L'organisation théorique n'est pourtant pas mauvaise.
On y trouve :
- des divisions d'ambulances volantes, qui sont affectées aux divisions d'infanterie, de cavalerie et d'artillerie et qui s'occupent du ramassage des blessés de leur division, de leur transport vers les dépôts d'ambulance (ou à défaut vers les églises ou les monastères les plus proches), ainsi que de l'enterrement des morts.
- des dépôts d'ambulance, qui sont des hôpitaux temporaires divisés en hôpitaux de ligne (répartis sur trois lignes de plus en plus éloignées du champ de bataille, ils reçoivent les blessés des ambulances) et en hôpitaux spéciaux (pour les galeux et les vénériens),
- et enfin, des dépôts de convalescence (pour les soldats convalescents).
Chaque régiment est assisté d'un chirurgien-major, de 4 à 5 aides-chirurgiens et de plus, dans la cavalerie, d'un vétérinaire. Mais, en dehors de la Garde impériale, ces praticiens sont en majorité des opérateurs empiriques ou représentent le rebut de la médecine, et pour tous les soins d'urgence, ils n'ont sous la main pour chaque régiment qu'un caisson contenant 54 kg. de linge à pansements, 12,5 kg. de charpie et une caisse d'outils à amputation.

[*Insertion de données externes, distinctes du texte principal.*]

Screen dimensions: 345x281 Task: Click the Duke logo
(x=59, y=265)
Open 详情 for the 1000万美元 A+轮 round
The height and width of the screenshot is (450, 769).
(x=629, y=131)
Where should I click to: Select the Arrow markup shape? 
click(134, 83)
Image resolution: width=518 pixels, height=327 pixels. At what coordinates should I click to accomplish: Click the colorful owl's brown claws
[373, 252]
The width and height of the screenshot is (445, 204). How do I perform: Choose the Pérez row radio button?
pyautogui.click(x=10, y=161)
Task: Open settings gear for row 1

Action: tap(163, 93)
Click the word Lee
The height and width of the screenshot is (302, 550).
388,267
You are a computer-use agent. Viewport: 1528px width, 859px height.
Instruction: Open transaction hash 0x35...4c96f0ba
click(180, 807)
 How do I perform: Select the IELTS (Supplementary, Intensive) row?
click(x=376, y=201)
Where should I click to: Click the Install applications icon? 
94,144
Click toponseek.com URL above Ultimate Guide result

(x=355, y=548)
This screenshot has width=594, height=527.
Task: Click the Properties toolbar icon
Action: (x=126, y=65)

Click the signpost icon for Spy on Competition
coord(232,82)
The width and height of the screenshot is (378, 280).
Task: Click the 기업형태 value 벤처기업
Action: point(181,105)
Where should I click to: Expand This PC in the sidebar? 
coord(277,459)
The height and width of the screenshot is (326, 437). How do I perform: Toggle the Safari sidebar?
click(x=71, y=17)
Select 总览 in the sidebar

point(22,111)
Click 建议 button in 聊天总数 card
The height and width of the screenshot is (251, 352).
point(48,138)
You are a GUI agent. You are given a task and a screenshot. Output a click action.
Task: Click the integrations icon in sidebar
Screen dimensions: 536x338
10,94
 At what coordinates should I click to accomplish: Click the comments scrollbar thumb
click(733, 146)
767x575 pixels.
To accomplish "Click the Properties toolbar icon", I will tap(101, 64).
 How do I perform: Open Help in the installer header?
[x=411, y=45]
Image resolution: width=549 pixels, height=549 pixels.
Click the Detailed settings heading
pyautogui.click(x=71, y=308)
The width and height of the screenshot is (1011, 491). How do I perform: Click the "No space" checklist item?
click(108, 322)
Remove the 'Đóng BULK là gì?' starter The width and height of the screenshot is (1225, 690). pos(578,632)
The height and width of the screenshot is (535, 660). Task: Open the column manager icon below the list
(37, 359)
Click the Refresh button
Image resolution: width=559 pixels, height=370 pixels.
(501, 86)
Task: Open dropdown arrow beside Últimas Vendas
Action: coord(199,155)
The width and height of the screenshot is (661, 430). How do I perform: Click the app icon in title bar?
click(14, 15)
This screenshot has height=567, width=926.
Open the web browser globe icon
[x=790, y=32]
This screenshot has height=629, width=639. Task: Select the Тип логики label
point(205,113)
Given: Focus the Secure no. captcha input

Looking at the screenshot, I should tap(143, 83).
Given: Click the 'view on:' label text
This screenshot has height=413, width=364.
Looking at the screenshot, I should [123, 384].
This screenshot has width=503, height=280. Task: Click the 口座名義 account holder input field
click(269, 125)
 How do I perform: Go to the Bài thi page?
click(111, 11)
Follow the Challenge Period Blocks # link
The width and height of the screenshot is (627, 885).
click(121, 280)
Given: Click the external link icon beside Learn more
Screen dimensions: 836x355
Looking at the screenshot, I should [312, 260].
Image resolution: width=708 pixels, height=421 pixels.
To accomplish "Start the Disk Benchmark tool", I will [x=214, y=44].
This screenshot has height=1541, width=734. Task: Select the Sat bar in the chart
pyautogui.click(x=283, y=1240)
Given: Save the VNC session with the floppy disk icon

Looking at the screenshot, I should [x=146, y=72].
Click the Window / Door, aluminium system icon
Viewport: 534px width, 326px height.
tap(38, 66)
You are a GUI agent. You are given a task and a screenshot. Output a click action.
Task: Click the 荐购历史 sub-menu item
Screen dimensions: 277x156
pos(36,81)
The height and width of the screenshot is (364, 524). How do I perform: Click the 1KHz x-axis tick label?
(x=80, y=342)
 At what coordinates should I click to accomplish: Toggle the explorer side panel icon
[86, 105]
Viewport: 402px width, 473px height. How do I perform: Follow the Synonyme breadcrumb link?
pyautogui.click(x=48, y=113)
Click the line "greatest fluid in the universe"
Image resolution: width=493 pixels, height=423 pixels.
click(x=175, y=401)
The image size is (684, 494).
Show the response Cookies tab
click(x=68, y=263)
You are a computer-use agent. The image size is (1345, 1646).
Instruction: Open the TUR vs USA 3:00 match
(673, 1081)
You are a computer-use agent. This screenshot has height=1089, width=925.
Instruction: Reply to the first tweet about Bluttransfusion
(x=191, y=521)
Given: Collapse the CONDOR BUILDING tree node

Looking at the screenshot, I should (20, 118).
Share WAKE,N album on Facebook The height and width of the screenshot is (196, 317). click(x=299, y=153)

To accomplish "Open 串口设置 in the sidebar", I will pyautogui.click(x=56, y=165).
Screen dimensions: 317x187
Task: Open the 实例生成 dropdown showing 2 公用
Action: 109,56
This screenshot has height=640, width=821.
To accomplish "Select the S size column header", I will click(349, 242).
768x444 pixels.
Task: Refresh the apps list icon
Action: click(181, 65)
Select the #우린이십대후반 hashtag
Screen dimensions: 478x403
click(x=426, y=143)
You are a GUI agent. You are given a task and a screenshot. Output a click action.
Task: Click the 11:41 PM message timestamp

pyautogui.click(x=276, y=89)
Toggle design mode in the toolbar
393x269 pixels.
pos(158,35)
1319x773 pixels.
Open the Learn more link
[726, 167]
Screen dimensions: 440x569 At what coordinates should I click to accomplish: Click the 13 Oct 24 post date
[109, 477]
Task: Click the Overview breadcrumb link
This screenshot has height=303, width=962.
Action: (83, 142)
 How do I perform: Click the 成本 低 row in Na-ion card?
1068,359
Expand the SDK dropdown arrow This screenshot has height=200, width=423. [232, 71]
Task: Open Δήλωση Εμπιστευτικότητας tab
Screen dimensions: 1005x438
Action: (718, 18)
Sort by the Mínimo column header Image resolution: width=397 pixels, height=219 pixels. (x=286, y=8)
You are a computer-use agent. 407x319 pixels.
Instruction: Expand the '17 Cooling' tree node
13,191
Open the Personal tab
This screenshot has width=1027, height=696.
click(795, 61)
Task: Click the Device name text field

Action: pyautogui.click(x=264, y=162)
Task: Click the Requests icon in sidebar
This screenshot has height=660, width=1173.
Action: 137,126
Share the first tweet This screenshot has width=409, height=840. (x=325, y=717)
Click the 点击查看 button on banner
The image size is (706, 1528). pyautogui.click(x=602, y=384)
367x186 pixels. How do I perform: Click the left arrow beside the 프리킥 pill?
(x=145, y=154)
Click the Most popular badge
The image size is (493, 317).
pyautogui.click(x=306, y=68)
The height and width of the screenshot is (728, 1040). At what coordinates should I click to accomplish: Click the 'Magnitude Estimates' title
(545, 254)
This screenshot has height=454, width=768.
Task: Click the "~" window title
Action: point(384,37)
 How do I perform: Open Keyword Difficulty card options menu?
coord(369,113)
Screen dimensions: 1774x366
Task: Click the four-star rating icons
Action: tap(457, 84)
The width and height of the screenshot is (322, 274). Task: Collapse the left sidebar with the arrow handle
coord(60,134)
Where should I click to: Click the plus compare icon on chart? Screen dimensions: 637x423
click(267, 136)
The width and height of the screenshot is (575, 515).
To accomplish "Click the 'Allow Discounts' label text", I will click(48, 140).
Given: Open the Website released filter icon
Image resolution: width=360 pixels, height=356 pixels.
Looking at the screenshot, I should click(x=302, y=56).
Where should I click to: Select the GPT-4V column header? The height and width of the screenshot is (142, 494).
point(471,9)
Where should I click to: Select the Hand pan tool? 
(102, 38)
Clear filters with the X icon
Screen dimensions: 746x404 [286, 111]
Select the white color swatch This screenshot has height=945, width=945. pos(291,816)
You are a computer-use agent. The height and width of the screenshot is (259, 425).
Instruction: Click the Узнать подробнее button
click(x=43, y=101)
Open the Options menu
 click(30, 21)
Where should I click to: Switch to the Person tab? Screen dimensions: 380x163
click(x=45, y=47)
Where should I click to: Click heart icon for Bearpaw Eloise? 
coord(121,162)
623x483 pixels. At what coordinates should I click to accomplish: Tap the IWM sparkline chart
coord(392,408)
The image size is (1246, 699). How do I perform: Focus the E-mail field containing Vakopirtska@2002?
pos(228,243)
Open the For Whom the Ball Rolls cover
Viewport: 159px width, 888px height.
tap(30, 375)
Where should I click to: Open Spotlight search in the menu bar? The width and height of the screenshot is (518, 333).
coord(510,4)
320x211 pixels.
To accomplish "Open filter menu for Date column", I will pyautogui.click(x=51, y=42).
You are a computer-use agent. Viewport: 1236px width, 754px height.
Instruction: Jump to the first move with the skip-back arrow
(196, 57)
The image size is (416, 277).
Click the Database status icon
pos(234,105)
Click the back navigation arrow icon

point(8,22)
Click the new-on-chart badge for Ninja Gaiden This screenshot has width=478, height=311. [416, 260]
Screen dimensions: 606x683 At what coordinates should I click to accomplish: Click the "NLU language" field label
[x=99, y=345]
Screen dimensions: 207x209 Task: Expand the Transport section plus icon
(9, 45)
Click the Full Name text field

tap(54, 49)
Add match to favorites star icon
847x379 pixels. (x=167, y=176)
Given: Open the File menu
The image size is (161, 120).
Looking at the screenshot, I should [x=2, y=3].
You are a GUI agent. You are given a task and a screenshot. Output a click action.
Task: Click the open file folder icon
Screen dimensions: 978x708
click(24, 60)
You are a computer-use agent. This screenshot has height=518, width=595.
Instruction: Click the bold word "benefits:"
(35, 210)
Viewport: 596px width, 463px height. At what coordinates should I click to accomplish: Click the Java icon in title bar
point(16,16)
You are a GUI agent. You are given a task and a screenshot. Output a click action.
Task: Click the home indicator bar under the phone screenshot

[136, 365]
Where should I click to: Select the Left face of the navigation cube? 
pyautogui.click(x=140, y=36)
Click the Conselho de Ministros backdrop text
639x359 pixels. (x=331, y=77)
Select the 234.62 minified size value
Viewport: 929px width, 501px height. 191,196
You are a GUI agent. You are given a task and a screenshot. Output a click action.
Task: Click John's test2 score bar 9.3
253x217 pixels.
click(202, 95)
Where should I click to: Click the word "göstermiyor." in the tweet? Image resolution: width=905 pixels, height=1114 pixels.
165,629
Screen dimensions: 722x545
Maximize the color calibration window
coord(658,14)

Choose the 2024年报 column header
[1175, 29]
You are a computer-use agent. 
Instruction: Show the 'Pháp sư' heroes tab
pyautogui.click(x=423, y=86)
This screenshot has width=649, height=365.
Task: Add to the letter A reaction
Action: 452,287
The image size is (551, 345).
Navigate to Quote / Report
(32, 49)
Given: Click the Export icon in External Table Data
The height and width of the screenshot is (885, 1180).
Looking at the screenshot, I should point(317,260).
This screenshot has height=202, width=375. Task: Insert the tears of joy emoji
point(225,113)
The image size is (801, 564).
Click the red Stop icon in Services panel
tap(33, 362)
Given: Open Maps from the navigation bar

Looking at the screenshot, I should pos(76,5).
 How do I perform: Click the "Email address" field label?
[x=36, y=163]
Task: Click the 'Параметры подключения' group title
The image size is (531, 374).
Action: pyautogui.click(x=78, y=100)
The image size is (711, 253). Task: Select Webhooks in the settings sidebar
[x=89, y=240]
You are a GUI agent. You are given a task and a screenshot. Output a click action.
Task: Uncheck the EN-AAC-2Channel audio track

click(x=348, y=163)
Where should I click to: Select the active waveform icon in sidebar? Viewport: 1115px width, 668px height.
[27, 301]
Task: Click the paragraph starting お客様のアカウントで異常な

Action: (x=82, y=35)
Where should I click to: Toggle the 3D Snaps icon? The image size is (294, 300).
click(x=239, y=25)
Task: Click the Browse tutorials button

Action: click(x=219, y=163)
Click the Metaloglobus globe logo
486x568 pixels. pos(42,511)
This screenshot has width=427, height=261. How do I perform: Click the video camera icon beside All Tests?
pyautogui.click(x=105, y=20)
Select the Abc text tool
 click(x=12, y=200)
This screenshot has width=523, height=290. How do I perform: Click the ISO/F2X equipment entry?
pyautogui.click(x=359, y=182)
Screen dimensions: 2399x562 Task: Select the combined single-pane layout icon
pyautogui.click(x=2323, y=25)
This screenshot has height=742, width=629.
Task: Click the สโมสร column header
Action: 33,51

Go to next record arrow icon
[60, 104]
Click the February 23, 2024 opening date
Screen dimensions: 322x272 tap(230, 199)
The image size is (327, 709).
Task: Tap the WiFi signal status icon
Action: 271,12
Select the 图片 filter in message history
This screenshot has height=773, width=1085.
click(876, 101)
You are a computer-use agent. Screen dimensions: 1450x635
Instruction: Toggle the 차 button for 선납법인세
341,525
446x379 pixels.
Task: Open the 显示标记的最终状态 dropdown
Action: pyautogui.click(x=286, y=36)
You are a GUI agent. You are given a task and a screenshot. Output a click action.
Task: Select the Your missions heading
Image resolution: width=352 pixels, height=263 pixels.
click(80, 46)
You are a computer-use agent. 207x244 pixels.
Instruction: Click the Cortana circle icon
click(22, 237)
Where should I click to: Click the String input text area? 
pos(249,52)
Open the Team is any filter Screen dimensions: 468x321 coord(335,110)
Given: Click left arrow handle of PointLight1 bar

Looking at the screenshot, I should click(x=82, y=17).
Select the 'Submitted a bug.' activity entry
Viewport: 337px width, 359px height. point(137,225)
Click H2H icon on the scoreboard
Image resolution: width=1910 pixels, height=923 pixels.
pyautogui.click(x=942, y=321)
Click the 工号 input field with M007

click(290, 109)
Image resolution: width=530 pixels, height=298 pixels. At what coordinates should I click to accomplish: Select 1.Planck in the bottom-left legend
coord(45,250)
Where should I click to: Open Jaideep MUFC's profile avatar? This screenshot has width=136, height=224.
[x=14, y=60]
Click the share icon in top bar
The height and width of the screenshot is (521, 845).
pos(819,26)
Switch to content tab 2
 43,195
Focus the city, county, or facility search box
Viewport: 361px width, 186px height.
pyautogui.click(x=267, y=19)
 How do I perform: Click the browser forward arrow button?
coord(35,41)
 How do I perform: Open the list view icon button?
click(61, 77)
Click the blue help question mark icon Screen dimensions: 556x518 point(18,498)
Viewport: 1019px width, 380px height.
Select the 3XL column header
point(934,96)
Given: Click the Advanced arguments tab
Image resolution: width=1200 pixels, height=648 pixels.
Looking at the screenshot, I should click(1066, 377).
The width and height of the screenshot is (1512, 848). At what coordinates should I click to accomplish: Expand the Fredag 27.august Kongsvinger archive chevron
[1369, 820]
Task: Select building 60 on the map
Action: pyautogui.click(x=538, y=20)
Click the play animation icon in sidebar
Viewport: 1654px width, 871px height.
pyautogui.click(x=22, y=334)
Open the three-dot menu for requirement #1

En arrière de la ligne de combat, lorsque les dépôts d'ambulance de la Grande Armée sont débordés ou pleins, les blessés sont acheminés soit dans les hôpitaux des pays occupés, soit à défaut, dans les couvents ou les églises. Ce sont alors en majeure partie des médecins allemands, voire de nationalité ennemie (prussiens ou autrichiens) qui prodiguent leurs soins, presque toujours avec un grande dévouement et parfois même avec un désintéressement qui les rendront dignes d'éloges.
Les conditions d'hygiène y sont généralement lamentables et les épidémies de typhus et de dysenterie y tuent plus que la mitraille sur le champ de bataille.
Le 1er septembre 1805.
Décret définissant la composition des caissons d'ambulance.
Chaque caisson doit contenir :
- deux matelas,
- six brancards de sangle,
- une caisse d'instruments de chirurgie,
- cinquante kilos de charpie,
- une caisse de produits pharmaceutiques (agaric de chêne, vitriol blanc, colophane pulvérisée, eau-de-vie camphrée, acide acéreux, liqueur d'Hofman; laudanum liquide et alcool volatil).